<<<<
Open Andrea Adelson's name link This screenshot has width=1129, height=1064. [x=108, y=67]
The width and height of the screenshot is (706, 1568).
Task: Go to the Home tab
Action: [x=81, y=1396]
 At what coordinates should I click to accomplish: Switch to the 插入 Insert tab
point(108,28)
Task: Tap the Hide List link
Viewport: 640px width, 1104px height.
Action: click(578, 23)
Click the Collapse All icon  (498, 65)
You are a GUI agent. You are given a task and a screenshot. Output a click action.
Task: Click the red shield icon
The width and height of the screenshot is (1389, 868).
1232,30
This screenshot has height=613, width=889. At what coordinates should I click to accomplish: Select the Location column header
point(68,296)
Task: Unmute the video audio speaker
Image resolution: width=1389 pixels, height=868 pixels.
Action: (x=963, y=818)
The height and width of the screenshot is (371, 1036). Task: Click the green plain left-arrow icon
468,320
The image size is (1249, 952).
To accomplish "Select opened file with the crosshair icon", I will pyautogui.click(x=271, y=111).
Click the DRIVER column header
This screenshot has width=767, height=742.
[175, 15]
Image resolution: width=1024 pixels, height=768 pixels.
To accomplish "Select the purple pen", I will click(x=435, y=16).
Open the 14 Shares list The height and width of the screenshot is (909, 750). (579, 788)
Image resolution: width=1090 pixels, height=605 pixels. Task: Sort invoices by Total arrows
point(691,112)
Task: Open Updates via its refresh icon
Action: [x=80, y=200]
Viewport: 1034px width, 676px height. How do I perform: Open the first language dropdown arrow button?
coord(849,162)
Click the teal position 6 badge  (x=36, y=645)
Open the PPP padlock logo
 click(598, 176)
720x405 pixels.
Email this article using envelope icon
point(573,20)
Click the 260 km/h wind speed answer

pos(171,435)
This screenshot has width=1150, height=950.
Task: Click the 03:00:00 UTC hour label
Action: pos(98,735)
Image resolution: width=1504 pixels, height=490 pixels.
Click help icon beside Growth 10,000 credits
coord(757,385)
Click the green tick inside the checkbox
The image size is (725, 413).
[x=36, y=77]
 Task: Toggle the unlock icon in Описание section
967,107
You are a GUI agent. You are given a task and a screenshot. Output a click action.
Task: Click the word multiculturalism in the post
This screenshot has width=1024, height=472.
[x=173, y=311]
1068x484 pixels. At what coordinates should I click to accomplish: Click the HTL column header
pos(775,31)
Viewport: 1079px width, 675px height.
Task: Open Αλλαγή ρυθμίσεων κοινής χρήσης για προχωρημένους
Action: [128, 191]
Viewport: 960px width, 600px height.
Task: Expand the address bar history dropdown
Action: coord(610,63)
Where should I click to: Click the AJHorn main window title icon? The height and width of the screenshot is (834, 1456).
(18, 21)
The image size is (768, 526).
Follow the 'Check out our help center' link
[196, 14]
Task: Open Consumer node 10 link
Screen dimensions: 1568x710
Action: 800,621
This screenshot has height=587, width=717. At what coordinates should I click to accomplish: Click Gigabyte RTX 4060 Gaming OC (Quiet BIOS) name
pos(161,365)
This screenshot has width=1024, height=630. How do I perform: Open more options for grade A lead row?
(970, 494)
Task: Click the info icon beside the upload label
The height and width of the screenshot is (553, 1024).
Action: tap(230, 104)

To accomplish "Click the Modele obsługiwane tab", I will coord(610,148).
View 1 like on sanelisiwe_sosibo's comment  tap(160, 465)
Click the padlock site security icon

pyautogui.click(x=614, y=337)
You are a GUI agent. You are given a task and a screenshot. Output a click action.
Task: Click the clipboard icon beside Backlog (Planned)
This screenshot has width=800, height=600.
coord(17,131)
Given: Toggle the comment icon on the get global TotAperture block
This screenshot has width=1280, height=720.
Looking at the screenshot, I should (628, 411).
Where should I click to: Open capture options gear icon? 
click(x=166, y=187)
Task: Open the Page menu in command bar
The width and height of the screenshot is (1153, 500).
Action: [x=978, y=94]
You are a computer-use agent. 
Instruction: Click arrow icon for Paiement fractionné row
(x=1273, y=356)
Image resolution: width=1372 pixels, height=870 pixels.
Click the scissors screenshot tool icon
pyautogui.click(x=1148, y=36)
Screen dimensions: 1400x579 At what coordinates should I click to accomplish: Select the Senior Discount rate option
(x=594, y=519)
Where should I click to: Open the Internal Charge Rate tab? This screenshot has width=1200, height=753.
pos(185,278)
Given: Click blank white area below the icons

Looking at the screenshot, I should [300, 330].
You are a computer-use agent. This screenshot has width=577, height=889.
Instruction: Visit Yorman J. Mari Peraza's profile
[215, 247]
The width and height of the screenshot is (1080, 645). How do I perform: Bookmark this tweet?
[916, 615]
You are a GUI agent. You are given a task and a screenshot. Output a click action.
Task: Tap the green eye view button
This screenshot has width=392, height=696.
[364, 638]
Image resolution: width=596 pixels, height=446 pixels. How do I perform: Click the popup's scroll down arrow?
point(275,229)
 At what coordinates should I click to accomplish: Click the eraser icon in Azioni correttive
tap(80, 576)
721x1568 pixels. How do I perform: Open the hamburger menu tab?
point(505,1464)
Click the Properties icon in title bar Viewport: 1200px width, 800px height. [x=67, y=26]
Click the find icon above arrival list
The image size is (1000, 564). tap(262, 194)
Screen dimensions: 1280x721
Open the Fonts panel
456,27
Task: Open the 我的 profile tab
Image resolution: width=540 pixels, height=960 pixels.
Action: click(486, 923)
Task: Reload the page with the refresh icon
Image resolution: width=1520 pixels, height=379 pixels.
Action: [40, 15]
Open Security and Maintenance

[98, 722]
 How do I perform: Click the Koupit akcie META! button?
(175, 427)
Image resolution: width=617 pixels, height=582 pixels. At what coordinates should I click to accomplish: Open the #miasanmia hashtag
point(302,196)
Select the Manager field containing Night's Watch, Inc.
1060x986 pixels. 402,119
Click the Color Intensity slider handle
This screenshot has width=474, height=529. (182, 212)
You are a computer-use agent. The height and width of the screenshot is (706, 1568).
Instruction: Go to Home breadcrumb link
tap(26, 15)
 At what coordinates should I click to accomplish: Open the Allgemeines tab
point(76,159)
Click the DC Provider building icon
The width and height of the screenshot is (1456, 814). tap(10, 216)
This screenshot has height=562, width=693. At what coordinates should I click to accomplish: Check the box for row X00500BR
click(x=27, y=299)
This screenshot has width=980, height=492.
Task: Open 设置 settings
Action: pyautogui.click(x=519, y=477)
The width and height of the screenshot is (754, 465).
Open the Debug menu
>>>>
(Exercise requirements): The output should restate the data exactly, with no line missing.

(Task output):
Open Andrea Adelson's name link This screenshot has width=1129, height=1064. [x=108, y=67]
The width and height of the screenshot is (706, 1568).
Task: Go to the Home tab
Action: [x=81, y=1396]
 At what coordinates should I click to accomplish: Switch to the 插入 Insert tab
point(108,28)
Task: Tap the Hide List link
Viewport: 640px width, 1104px height.
Action: click(578, 23)
Click the Collapse All icon  (498, 65)
You are a GUI agent. You are given a task and a screenshot. Output a click action.
Task: Click the red shield icon
The width and height of the screenshot is (1389, 868).
1232,30
This screenshot has height=613, width=889. At what coordinates should I click to accomplish: Select the Location column header
point(68,296)
Task: Unmute the video audio speaker
Image resolution: width=1389 pixels, height=868 pixels.
Action: (x=963, y=818)
The height and width of the screenshot is (371, 1036). Task: Click the green plain left-arrow icon
468,320
The image size is (1249, 952).
To accomplish "Select opened file with the crosshair icon", I will pyautogui.click(x=271, y=111).
Click the DRIVER column header
This screenshot has width=767, height=742.
[175, 15]
Image resolution: width=1024 pixels, height=768 pixels.
To accomplish "Select the purple pen", I will click(x=435, y=16).
Open the 14 Shares list The height and width of the screenshot is (909, 750). (579, 788)
Image resolution: width=1090 pixels, height=605 pixels. Task: Sort invoices by Total arrows
point(691,112)
Task: Open Updates via its refresh icon
Action: [x=80, y=200]
Viewport: 1034px width, 676px height. How do I perform: Open the first language dropdown arrow button?
coord(849,162)
Click the teal position 6 badge  (x=36, y=645)
Open the PPP padlock logo
 click(598, 176)
720x405 pixels.
Email this article using envelope icon
point(573,20)
Click the 260 km/h wind speed answer

pos(171,435)
This screenshot has width=1150, height=950.
Task: Click the 03:00:00 UTC hour label
Action: pos(98,735)
Image resolution: width=1504 pixels, height=490 pixels.
Click help icon beside Growth 10,000 credits
coord(757,385)
Click the green tick inside the checkbox
The image size is (725, 413).
[x=36, y=77]
 Task: Toggle the unlock icon in Описание section
967,107
You are a GUI agent. You are given a task and a screenshot. Output a click action.
Task: Click the word multiculturalism in the post
This screenshot has width=1024, height=472.
[x=173, y=311]
1068x484 pixels. At what coordinates should I click to accomplish: Click the HTL column header
pos(775,31)
Viewport: 1079px width, 675px height.
Task: Open Αλλαγή ρυθμίσεων κοινής χρήσης για προχωρημένους
Action: [128, 191]
Viewport: 960px width, 600px height.
Task: Expand the address bar history dropdown
Action: coord(610,63)
Where should I click to: Click the AJHorn main window title icon? The height and width of the screenshot is (834, 1456).
(18, 21)
The image size is (768, 526).
Follow the 'Check out our help center' link
[196, 14]
Task: Open Consumer node 10 link
Screen dimensions: 1568x710
Action: 800,621
This screenshot has height=587, width=717. At what coordinates should I click to accomplish: Click Gigabyte RTX 4060 Gaming OC (Quiet BIOS) name
pos(161,365)
This screenshot has width=1024, height=630. How do I perform: Open more options for grade A lead row?
(970, 494)
Task: Click the info icon beside the upload label
The height and width of the screenshot is (553, 1024).
Action: tap(230, 104)

To accomplish "Click the Modele obsługiwane tab", I will coord(610,148).
View 1 like on sanelisiwe_sosibo's comment  tap(160, 465)
Click the padlock site security icon

pyautogui.click(x=614, y=337)
You are a GUI agent. You are given a task and a screenshot. Output a click action.
Task: Click the clipboard icon beside Backlog (Planned)
This screenshot has width=800, height=600.
coord(17,131)
Given: Toggle the comment icon on the get global TotAperture block
This screenshot has width=1280, height=720.
Looking at the screenshot, I should (628, 411).
Where should I click to: Open capture options gear icon? 
click(x=166, y=187)
Task: Open the Page menu in command bar
The width and height of the screenshot is (1153, 500).
Action: [x=978, y=94]
You are a computer-use agent. 
Instruction: Click arrow icon for Paiement fractionné row
(x=1273, y=356)
Image resolution: width=1372 pixels, height=870 pixels.
Click the scissors screenshot tool icon
pyautogui.click(x=1148, y=36)
Screen dimensions: 1400x579 At what coordinates should I click to accomplish: Select the Senior Discount rate option
(x=594, y=519)
Where should I click to: Open the Internal Charge Rate tab? This screenshot has width=1200, height=753.
pos(185,278)
Given: Click blank white area below the icons

Looking at the screenshot, I should [300, 330].
You are a computer-use agent. This screenshot has width=577, height=889.
Instruction: Visit Yorman J. Mari Peraza's profile
[215, 247]
The width and height of the screenshot is (1080, 645). How do I perform: Bookmark this tweet?
[916, 615]
You are a GUI agent. You are given a task and a screenshot. Output a click action.
Task: Tap the green eye view button
This screenshot has width=392, height=696.
[364, 638]
Image resolution: width=596 pixels, height=446 pixels. How do I perform: Click the popup's scroll down arrow?
point(275,229)
 At what coordinates should I click to accomplish: Click the eraser icon in Azioni correttive
tap(80, 576)
721x1568 pixels. How do I perform: Open the hamburger menu tab?
point(505,1464)
Click the Properties icon in title bar Viewport: 1200px width, 800px height. [x=67, y=26]
Click the find icon above arrival list
The image size is (1000, 564). tap(262, 194)
Screen dimensions: 1280x721
Open the Fonts panel
456,27
Task: Open the 我的 profile tab
Image resolution: width=540 pixels, height=960 pixels.
Action: click(486, 923)
Task: Reload the page with the refresh icon
Image resolution: width=1520 pixels, height=379 pixels.
Action: [40, 15]
Open Security and Maintenance

[98, 722]
 How do I perform: Click the Koupit akcie META! button?
(175, 427)
Image resolution: width=617 pixels, height=582 pixels. At what coordinates should I click to accomplish: Open the #miasanmia hashtag
point(302,196)
Select the Manager field containing Night's Watch, Inc.
1060x986 pixels. 402,119
Click the Color Intensity slider handle
This screenshot has width=474, height=529. (182, 212)
You are a computer-use agent. The height and width of the screenshot is (706, 1568).
Instruction: Go to Home breadcrumb link
tap(26, 15)
 At what coordinates should I click to accomplish: Open the Allgemeines tab
point(76,159)
Click the DC Provider building icon
The width and height of the screenshot is (1456, 814). tap(10, 216)
This screenshot has height=562, width=693. At what coordinates should I click to accomplish: Check the box for row X00500BR
click(x=27, y=299)
This screenshot has width=980, height=492.
Task: Open 设置 settings
Action: pyautogui.click(x=519, y=477)
The width and height of the screenshot is (754, 465).
Open the Debug menu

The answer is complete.